Earthquake Early Detection System in California Only Halfway Complete After 11 Years of Research and Millions in Funding

Scientists believe there is a 98 percent chance of a 6.0 earthquake or greater rattling the Bay Area over next 30 years

California, Oregon, and Washington have been working on an early warning detection system for earthquakes since 2006, but the NBC Bay Area Investigative Unit has learned the system is still only about 50 percent complete.

For accuracy and reliability, the system relies on monitoring stations setup along the west coast. To date, about 750 stations have been constructed – roughly 250 of those are in the Bay Area. Scientists, however, say 1,675 stations are needed to give people adequate warning in the event of an earthquake.

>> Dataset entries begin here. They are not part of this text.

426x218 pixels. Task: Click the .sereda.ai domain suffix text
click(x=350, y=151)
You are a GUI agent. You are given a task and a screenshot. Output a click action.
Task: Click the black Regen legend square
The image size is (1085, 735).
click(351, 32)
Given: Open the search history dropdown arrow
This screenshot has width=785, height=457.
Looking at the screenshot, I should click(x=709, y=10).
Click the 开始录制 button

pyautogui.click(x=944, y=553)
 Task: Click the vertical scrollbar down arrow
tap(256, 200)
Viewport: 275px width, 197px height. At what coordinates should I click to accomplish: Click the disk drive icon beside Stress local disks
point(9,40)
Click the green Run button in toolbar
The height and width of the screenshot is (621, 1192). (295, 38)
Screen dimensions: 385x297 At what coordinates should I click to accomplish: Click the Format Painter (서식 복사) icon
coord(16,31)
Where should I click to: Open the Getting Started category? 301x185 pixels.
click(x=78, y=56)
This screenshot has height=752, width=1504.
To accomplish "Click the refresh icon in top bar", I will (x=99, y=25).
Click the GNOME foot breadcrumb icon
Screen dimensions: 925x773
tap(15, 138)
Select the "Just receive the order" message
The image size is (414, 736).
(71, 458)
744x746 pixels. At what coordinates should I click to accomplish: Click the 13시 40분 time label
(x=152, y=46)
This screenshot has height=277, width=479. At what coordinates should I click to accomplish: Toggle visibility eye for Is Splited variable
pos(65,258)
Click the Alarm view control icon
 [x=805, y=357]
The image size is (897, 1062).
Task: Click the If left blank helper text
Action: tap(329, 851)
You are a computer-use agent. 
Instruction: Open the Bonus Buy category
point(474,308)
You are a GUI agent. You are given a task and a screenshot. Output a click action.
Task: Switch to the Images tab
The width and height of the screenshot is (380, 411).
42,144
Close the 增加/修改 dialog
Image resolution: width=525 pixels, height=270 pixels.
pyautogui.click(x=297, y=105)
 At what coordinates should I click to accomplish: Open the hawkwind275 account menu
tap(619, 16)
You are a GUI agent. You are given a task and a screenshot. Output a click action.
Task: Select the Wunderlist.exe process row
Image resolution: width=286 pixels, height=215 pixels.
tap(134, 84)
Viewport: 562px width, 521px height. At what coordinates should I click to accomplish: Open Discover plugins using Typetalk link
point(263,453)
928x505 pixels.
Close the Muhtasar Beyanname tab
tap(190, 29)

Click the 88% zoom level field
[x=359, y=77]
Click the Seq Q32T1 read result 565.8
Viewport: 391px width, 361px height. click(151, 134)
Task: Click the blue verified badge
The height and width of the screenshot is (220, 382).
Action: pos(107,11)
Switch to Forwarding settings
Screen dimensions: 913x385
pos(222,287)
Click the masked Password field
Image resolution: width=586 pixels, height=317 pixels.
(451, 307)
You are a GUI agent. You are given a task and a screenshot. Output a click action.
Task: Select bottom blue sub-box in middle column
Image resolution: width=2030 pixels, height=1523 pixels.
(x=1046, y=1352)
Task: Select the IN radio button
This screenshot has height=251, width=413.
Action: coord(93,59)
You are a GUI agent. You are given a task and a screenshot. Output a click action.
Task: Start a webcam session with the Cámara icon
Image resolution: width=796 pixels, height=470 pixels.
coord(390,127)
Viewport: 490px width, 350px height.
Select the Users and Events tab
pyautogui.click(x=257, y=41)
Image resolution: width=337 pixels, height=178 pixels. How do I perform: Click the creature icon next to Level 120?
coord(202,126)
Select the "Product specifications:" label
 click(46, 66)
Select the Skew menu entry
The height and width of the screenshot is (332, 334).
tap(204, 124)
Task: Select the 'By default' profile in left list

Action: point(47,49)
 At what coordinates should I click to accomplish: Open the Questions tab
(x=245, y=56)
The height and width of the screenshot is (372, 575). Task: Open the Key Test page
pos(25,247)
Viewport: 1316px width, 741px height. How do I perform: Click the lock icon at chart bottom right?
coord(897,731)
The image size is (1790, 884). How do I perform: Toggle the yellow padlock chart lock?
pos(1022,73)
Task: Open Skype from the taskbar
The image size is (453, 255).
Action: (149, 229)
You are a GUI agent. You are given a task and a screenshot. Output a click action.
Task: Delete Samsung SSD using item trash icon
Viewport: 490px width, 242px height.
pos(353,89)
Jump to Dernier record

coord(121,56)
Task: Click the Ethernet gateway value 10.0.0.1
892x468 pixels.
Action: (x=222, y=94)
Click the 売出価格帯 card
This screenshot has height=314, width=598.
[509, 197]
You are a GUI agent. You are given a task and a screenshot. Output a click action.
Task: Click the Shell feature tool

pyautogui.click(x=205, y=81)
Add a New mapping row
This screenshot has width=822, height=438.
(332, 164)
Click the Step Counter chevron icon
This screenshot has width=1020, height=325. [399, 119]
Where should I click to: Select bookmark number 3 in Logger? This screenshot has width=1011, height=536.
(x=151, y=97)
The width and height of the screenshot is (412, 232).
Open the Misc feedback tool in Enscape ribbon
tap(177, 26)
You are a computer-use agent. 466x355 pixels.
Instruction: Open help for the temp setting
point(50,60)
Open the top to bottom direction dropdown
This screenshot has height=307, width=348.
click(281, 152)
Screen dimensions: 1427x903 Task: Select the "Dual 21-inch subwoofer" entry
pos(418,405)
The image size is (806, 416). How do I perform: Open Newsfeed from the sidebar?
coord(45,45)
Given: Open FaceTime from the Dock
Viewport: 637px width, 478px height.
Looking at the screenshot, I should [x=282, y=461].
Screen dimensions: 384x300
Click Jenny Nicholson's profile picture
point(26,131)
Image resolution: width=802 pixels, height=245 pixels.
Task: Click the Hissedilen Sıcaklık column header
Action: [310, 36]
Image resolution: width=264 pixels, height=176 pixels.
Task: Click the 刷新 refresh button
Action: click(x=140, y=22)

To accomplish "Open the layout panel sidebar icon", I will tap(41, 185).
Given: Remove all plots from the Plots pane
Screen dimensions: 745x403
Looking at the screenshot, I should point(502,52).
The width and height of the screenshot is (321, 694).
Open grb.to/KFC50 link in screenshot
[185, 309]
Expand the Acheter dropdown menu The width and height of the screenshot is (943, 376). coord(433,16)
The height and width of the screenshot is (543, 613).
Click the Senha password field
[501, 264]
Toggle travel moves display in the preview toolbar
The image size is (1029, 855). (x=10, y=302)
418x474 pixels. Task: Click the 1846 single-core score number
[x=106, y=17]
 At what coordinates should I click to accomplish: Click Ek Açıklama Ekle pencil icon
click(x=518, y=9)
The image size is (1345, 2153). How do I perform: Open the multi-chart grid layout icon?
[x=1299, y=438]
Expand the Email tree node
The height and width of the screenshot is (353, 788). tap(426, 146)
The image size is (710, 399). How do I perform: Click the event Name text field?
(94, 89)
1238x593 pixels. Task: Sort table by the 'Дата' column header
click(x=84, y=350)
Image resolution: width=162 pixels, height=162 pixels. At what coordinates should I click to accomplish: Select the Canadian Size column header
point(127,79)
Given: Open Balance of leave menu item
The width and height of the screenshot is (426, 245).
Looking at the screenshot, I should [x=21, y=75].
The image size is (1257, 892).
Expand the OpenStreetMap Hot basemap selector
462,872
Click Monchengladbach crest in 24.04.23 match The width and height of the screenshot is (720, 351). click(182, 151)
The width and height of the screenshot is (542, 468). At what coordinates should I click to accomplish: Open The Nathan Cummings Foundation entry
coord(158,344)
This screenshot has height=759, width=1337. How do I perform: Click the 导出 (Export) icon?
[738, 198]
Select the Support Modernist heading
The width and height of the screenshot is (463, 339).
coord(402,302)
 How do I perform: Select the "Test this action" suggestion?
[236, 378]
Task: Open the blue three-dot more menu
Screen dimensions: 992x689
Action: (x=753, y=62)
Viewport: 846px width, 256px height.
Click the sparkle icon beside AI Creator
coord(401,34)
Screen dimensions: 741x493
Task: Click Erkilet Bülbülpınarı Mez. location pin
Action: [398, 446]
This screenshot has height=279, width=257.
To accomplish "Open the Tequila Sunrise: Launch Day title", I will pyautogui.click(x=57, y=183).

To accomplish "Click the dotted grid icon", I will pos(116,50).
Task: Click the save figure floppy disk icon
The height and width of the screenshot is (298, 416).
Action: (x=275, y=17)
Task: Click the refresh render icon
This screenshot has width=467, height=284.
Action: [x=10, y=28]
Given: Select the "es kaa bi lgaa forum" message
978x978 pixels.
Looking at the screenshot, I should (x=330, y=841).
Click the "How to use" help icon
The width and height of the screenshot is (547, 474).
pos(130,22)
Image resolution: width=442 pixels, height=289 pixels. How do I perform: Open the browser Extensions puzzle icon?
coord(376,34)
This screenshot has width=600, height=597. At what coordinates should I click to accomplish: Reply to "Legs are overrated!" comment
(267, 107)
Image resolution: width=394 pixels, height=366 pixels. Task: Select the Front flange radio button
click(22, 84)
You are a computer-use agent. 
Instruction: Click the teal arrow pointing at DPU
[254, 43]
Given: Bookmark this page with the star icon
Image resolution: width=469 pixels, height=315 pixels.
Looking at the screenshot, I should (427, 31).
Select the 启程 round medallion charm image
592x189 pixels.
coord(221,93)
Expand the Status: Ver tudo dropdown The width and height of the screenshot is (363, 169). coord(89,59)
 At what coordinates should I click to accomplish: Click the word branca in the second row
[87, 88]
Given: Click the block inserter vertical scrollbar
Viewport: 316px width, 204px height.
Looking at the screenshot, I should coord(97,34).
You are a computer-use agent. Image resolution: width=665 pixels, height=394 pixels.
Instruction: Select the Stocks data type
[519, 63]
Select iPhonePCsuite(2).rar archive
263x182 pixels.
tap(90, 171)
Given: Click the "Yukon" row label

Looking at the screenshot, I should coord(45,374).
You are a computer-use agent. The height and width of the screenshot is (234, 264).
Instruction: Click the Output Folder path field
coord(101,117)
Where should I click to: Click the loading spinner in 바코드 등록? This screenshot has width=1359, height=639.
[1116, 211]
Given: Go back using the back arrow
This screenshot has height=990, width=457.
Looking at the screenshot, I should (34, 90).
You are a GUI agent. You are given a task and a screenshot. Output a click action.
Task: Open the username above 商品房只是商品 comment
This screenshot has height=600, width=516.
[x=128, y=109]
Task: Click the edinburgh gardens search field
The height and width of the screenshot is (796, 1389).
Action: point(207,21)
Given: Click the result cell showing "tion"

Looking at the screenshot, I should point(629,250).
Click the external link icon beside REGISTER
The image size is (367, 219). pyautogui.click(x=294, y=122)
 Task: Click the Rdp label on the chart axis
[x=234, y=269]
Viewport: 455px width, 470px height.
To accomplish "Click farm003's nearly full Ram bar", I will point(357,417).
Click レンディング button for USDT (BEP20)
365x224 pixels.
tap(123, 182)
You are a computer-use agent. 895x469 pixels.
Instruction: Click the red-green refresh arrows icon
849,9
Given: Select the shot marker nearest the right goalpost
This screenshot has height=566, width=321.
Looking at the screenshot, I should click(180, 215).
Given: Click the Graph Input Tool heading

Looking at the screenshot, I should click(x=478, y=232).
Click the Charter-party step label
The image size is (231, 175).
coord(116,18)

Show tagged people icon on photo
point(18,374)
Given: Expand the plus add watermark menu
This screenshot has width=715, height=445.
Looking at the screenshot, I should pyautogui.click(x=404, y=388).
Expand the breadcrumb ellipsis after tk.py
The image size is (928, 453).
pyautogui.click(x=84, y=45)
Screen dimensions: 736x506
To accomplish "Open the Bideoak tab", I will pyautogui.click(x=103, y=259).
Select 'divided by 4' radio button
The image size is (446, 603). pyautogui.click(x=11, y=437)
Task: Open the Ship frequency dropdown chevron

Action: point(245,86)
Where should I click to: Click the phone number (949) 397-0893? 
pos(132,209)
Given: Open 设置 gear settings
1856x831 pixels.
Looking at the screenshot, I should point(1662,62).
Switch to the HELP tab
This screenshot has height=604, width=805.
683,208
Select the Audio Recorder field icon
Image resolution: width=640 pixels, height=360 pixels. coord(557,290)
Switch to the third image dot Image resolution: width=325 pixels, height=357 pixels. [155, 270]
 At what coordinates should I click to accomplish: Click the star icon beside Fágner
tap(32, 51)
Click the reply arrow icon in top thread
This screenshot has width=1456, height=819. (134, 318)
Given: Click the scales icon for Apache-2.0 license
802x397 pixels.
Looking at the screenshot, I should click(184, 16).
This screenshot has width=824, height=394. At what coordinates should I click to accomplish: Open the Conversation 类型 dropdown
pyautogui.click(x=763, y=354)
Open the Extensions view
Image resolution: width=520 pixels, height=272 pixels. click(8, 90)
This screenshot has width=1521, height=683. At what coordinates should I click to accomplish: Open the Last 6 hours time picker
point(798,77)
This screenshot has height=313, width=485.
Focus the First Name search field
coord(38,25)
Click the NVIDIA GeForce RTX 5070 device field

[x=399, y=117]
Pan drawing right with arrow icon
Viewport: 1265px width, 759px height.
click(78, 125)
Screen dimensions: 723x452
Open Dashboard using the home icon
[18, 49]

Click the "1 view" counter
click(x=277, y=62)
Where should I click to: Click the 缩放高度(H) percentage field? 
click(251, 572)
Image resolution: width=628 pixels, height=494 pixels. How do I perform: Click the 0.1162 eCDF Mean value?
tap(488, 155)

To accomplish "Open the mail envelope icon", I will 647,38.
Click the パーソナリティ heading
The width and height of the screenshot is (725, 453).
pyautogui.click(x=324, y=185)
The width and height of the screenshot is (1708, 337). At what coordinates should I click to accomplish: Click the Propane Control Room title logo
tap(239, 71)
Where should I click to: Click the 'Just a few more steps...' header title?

The early detection system, known as Shake Alert, remains in a testing phase but can provide between a few seconds to upwards of a minute of notice.

Roughly $26.4 million have been allocated to the program, however, $38.3 million is needed to completely build out the system and another $16 million is required annually to maintain Shake Alert, according to the U.S. Geological Survey, 

The federal agency, which is leading the research effort, tells NBC Bay Area the U.S. has fallen behind countries like Japan, Chile, and Mexico, where earthquake detection systems are already in place.

Scientists with the U.S. Geological Survey believe there is a 98 percent chance a 6.0 magnitude earthquake or larger will rattle the Bay Area sometime between now and the next 30 years.

In California, there is still no expected release date on when Shake Alert will be available to the public.  The hope is the technology will eventually be tied into smart phones, vehicles, hospitals, and more.  While the system remains in the testing phase, BART, PG&E and LA Metro already use the program to quickly shut off services in the event of an earthquake.

California is expected to begin using the technology in schools by 2018.